I think people look at Belarus and its lack of covid restrictions with envy, while completely forgetting everything else wrong with the country. The grass often looks greener on the other side of the fence.
The problem is expecting the same media that brought you wall-to-wall COVID propaganda to somehow be a beacon of truth when reporting on an “enemy” country. Mainstream media has been an unreliable source for foreign policy issues for many years, to some extent for ever.
How many people have our own unrepentant dictators’ so-called public health policies killed? Particularly the banning of safe and effective treatments? And the totalitarian states that these people are trying to bring in are not going to be safe places for political opponents.

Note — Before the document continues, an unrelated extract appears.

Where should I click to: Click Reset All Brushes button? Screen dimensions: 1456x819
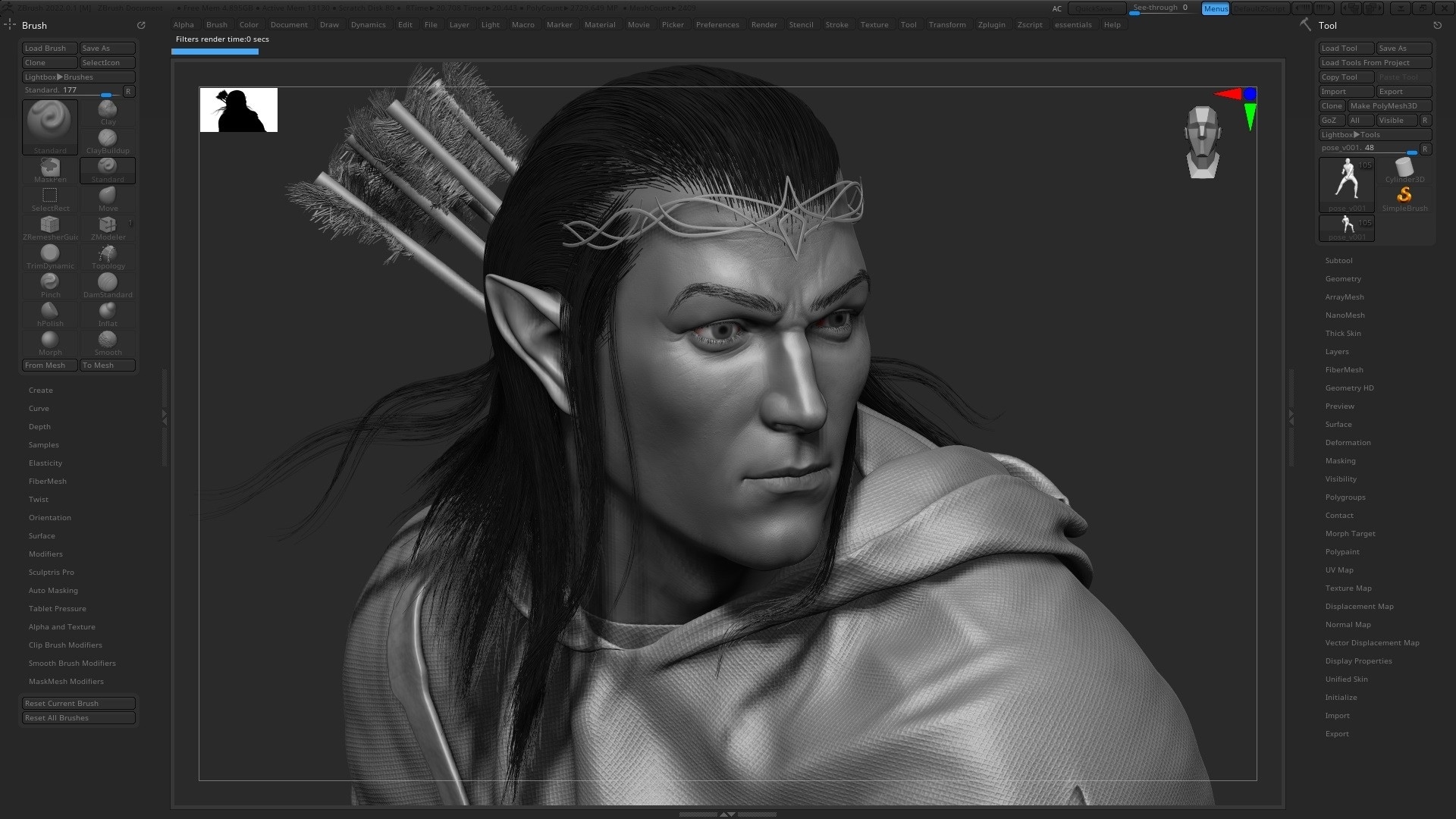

Didn’t Belarus require masks?
Dunno, I was watching some Belarusian football, from last year and there seemed to be plenty of people without masks. I know Belarus has its problems, but strikes me it has some mighty powerful compensations too. August 2 last year, they had crowds watching football mask free. A few days before, our mad government pronounced restrictions on visiting people’s homes for millions of people in the North of England. The graphs above, and the effects on children reported elsewhere suggest it was pointless and harmful.
This is why Lukashenko was put on a fast track regime change op after he refused the IMF ‘loans’ to go along with the lockdown scam. He was marked for assassination as per usual with these things. Fortunately he had some assistance from Russian intelligence.
The ‘game plan’ so beloved of the CIA involved the equivalent of Venezuela’s Random Gaido Guy declared by the US to be the legitimate ruler of Venezuela. It looks like the UK government /courts are close to handing over ~£1.3 billion in gold held in London for ‘safety’ to this ‘official’ representative of the Venezuelan government. Now, that is how you rob a bank.
The Belarus equivalent is some non-entity called Tikhanovskaya who has gained a place at Stanford (unusually not Harvard) where whe will recevie full attention for her handlers.
It’s not ever going to change, sorry guys. Not until all the lockdowners grow grow a pair and stand up to the bullshit that’s being thrown at them.
When, not ever will that happen, it’s to late.